Still, with his grades now intact and colleges such as DePaul, Saint Peter’s and Seton Hall showing interest, Austin is never that far from flashbacks — and fear.

“It doesn’t matter if you’re 7 foot 4, and 300” pounds, Austin said. “A gun bullet will go through you.”

* * *

Austin’s mother, Tandra, remembers when her son would spend so many hours roaming the neighborhood during long play sessions that he would report home only for a drink or to eat. That suddenly changed on Feb. 9, 2005.

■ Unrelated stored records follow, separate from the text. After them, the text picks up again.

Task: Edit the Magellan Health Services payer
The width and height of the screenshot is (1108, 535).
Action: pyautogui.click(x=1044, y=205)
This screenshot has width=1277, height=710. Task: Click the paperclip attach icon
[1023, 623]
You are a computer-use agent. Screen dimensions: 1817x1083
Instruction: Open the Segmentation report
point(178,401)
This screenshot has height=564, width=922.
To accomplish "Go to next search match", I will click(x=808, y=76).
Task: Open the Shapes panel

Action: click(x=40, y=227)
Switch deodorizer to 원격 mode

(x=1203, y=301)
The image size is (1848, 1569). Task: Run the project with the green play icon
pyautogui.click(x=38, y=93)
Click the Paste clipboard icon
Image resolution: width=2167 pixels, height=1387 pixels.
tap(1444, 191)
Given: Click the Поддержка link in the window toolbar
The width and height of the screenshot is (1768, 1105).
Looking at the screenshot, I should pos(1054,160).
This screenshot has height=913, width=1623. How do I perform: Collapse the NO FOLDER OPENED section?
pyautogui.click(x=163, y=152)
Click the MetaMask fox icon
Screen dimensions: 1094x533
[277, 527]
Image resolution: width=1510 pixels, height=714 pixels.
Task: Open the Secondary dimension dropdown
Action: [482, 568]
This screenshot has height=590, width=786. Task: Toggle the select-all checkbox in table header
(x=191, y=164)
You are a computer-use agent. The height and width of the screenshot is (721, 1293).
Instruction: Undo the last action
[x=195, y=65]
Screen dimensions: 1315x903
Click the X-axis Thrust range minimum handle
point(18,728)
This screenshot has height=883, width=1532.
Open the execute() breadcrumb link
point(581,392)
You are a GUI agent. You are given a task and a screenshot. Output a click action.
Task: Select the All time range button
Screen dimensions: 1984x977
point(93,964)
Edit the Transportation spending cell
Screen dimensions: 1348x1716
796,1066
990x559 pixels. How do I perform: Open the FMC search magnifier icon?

At about 7 p.m., Austin was playing three-on-three basketball on the playground behind his Benning Terrace Complex apartment building when gunfire rang out, apparently intended for some “gang-bang” boys hanging out nearby.

After Austin dashed home, he discovered that he had been grazed in the back and had two holes in his upper right arm, requiring an ambulance ride to Children’s Hospital.

A few days later, he was on an outing with one of his sisters, Latavia, to buy a video game to soothe him after the shooting. At a bus stop on Benning Road, three men emerged from behind bushes and put a gun to Latavia’s head even after she had surrendered her prized North Face jacket. They took her coat and her cash. Demetric fled.

“After the robbing happened, I said to myself that I would never go outside again,” Austin said softly on the bleachers at Springbrook after a recent Saturday morning practice.